## EXERCISE INSTRUCTIONS
What is needed here is an exact copy of all the data.

## Entries taken from a collection

────

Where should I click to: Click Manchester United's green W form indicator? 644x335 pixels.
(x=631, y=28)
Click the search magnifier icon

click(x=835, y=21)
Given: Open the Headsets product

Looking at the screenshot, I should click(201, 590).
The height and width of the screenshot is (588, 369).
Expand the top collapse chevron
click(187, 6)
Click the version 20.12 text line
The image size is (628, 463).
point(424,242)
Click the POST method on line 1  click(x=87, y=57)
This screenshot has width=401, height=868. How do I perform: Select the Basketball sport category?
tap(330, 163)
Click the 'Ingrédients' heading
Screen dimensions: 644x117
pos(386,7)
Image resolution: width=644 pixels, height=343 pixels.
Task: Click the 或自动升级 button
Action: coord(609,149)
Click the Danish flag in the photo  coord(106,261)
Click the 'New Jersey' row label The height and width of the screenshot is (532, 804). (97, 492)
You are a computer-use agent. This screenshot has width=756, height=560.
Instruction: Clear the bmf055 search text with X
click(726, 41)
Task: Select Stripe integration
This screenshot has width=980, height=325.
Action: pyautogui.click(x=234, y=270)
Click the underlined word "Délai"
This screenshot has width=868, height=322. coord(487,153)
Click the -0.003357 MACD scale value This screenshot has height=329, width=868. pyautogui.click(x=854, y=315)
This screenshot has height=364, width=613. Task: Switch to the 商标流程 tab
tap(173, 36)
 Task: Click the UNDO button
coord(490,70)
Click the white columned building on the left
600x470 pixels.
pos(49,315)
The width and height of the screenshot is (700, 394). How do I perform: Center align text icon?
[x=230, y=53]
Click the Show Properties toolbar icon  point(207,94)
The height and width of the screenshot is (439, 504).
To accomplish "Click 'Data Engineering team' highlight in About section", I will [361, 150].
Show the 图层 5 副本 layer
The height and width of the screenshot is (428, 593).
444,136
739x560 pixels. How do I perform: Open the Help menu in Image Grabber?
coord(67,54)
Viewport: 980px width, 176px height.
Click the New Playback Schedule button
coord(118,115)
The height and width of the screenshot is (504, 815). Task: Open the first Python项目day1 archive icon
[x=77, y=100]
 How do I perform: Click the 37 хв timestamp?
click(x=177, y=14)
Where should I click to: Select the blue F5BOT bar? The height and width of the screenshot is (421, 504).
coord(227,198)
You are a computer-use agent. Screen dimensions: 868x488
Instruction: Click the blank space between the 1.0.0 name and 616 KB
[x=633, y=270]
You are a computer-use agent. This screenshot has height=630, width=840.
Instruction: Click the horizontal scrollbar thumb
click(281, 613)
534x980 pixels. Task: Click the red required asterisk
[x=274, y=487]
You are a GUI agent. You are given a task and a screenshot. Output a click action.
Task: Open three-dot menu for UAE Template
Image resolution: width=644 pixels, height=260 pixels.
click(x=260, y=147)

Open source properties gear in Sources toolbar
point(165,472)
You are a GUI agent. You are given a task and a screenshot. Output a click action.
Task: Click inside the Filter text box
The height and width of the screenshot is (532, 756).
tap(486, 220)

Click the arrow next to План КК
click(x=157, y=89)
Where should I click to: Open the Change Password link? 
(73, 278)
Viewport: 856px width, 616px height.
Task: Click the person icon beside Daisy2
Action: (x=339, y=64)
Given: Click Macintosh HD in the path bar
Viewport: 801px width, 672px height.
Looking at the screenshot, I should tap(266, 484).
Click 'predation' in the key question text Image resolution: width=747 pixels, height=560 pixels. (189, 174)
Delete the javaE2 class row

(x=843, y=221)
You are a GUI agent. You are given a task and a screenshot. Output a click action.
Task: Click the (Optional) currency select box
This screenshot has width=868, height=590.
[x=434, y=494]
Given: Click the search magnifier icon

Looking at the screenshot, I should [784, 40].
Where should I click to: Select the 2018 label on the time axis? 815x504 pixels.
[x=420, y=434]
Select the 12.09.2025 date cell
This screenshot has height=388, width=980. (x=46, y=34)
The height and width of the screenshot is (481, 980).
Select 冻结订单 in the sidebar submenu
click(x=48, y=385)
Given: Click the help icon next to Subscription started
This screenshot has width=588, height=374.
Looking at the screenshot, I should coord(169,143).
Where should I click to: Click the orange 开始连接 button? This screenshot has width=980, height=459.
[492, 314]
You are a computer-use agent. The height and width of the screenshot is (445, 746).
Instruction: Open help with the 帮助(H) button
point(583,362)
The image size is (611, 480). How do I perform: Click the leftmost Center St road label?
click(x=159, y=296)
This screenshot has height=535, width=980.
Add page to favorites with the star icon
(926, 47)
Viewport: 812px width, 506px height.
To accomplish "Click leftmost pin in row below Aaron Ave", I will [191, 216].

────

## SOLVED EXERCISE
Where should I click to: Click Manchester United's green W form indicator? 644x335 pixels.
(x=631, y=28)
Click the search magnifier icon

click(x=835, y=21)
Given: Open the Headsets product

Looking at the screenshot, I should click(201, 590).
The height and width of the screenshot is (588, 369).
Expand the top collapse chevron
click(187, 6)
Click the version 20.12 text line
The image size is (628, 463).
point(424,242)
Click the POST method on line 1  click(x=87, y=57)
This screenshot has width=401, height=868. How do I perform: Select the Basketball sport category?
tap(330, 163)
Click the 'Ingrédients' heading
Screen dimensions: 644x117
pos(386,7)
Image resolution: width=644 pixels, height=343 pixels.
Task: Click the 或自动升级 button
Action: coord(609,149)
Click the Danish flag in the photo  coord(106,261)
Click the 'New Jersey' row label The height and width of the screenshot is (532, 804). (97, 492)
You are a computer-use agent. This screenshot has width=756, height=560.
Instruction: Clear the bmf055 search text with X
click(726, 41)
Task: Select Stripe integration
This screenshot has width=980, height=325.
Action: pyautogui.click(x=234, y=270)
Click the underlined word "Délai"
This screenshot has width=868, height=322. coord(487,153)
Click the -0.003357 MACD scale value This screenshot has height=329, width=868. pyautogui.click(x=854, y=315)
This screenshot has height=364, width=613. Task: Switch to the 商标流程 tab
tap(173, 36)
 Task: Click the UNDO button
coord(490,70)
Click the white columned building on the left
600x470 pixels.
pos(49,315)
The width and height of the screenshot is (700, 394). How do I perform: Center align text icon?
[x=230, y=53]
Click the Show Properties toolbar icon  point(207,94)
The height and width of the screenshot is (439, 504).
To accomplish "Click 'Data Engineering team' highlight in About section", I will [361, 150].
Show the 图层 5 副本 layer
The height and width of the screenshot is (428, 593).
444,136
739x560 pixels. How do I perform: Open the Help menu in Image Grabber?
coord(67,54)
Viewport: 980px width, 176px height.
Click the New Playback Schedule button
coord(118,115)
The height and width of the screenshot is (504, 815). Task: Open the first Python项目day1 archive icon
[x=77, y=100]
 How do I perform: Click the 37 хв timestamp?
click(x=177, y=14)
Where should I click to: Select the blue F5BOT bar? The height and width of the screenshot is (421, 504).
coord(227,198)
You are a computer-use agent. Screen dimensions: 868x488
Instruction: Click the blank space between the 1.0.0 name and 616 KB
[x=633, y=270]
You are a computer-use agent. This screenshot has height=630, width=840.
Instruction: Click the horizontal scrollbar thumb
click(281, 613)
534x980 pixels. Task: Click the red required asterisk
[x=274, y=487]
You are a GUI agent. You are given a task and a screenshot. Output a click action.
Task: Open three-dot menu for UAE Template
Image resolution: width=644 pixels, height=260 pixels.
click(x=260, y=147)

Open source properties gear in Sources toolbar
point(165,472)
You are a GUI agent. You are given a task and a screenshot. Output a click action.
Task: Click inside the Filter text box
The height and width of the screenshot is (532, 756).
tap(486, 220)

Click the arrow next to План КК
click(x=157, y=89)
Where should I click to: Open the Change Password link? 
(73, 278)
Viewport: 856px width, 616px height.
Task: Click the person icon beside Daisy2
Action: (x=339, y=64)
Given: Click Macintosh HD in the path bar
Viewport: 801px width, 672px height.
Looking at the screenshot, I should tap(266, 484).
Click 'predation' in the key question text Image resolution: width=747 pixels, height=560 pixels. (189, 174)
Delete the javaE2 class row

(x=843, y=221)
You are a GUI agent. You are given a task and a screenshot. Output a click action.
Task: Click the (Optional) currency select box
This screenshot has width=868, height=590.
[x=434, y=494]
Given: Click the search magnifier icon

Looking at the screenshot, I should [784, 40].
Where should I click to: Select the 2018 label on the time axis? 815x504 pixels.
[x=420, y=434]
Select the 12.09.2025 date cell
This screenshot has height=388, width=980. (x=46, y=34)
The height and width of the screenshot is (481, 980).
Select 冻结订单 in the sidebar submenu
click(x=48, y=385)
Given: Click the help icon next to Subscription started
This screenshot has width=588, height=374.
Looking at the screenshot, I should coord(169,143).
Where should I click to: Click the orange 开始连接 button? This screenshot has width=980, height=459.
[492, 314]
You are a computer-use agent. The height and width of the screenshot is (445, 746).
Instruction: Open help with the 帮助(H) button
point(583,362)
The image size is (611, 480). How do I perform: Click the leftmost Center St road label?
click(x=159, y=296)
This screenshot has height=535, width=980.
Add page to favorites with the star icon
(926, 47)
Viewport: 812px width, 506px height.
To accomplish "Click leftmost pin in row below Aaron Ave", I will [191, 216].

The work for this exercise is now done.